### DATA PROVIDED
--- START ---
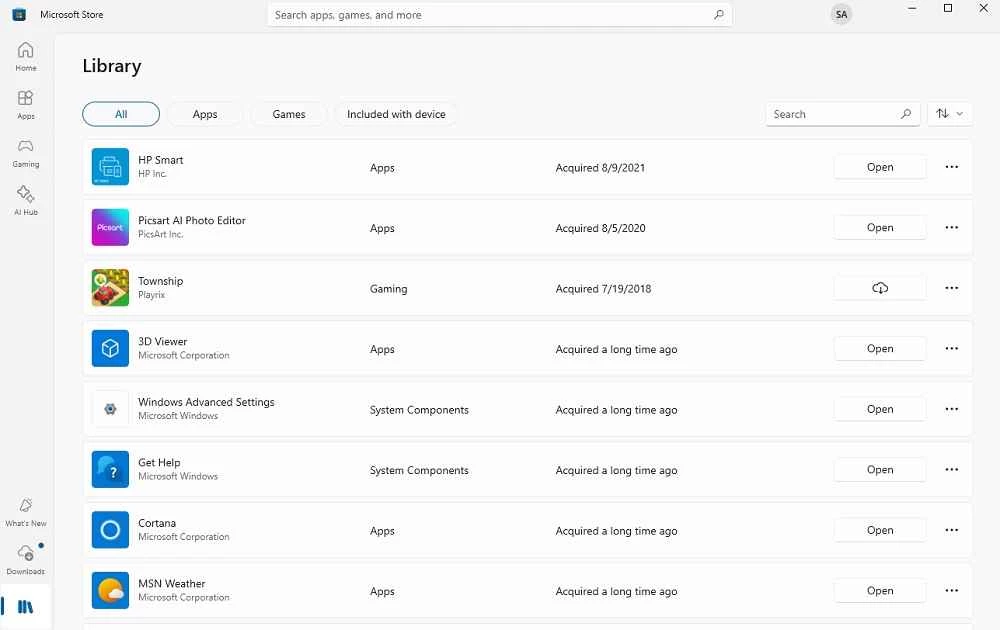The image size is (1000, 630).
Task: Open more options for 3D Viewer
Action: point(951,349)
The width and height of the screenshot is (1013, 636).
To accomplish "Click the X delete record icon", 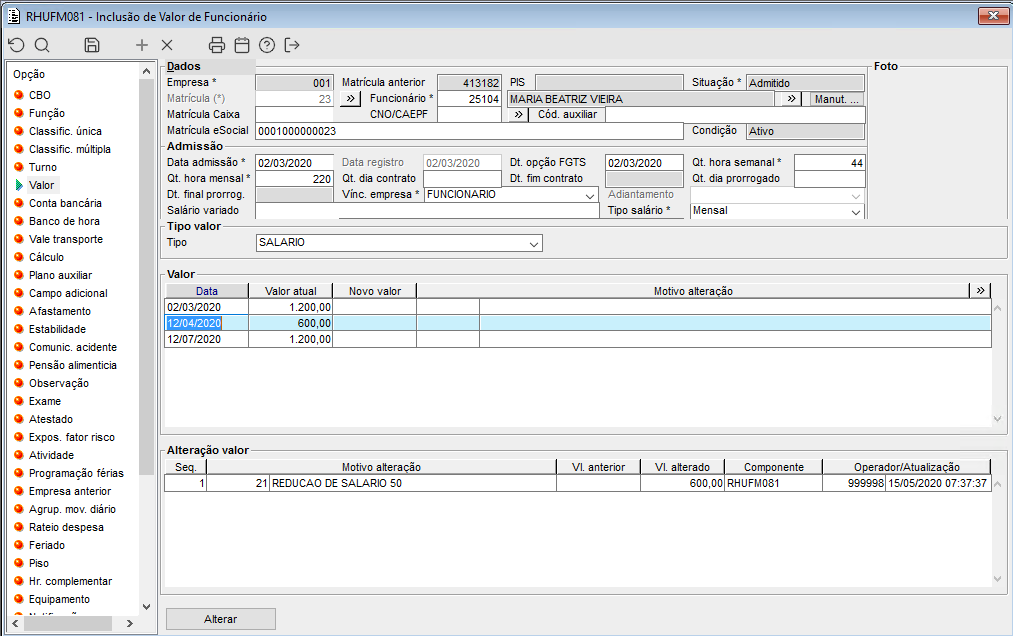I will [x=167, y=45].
--- END ---
--- START ---
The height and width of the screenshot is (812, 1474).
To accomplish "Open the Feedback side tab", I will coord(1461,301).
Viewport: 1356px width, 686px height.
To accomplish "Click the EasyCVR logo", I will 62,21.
--- END ---
--- START ---
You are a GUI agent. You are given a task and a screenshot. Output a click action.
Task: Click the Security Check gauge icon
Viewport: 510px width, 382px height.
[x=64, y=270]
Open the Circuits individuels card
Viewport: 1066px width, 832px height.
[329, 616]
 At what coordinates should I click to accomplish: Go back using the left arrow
--- END ---
### PROBLEM STATEMENT
Put everything from the line containing "The height and" down to the line containing "I will 62,21." into a JSON list of strings, one string per line and no blank lines.

### RESPONSE TO THE EXERCISE
[
  "The height and width of the screenshot is (812, 1474).",
  "To accomplish \"Open the Feedback side tab\", I will coord(1461,301).",
  "Viewport: 1356px width, 686px height.",
  "To accomplish \"Click the EasyCVR logo\", I will 62,21."
]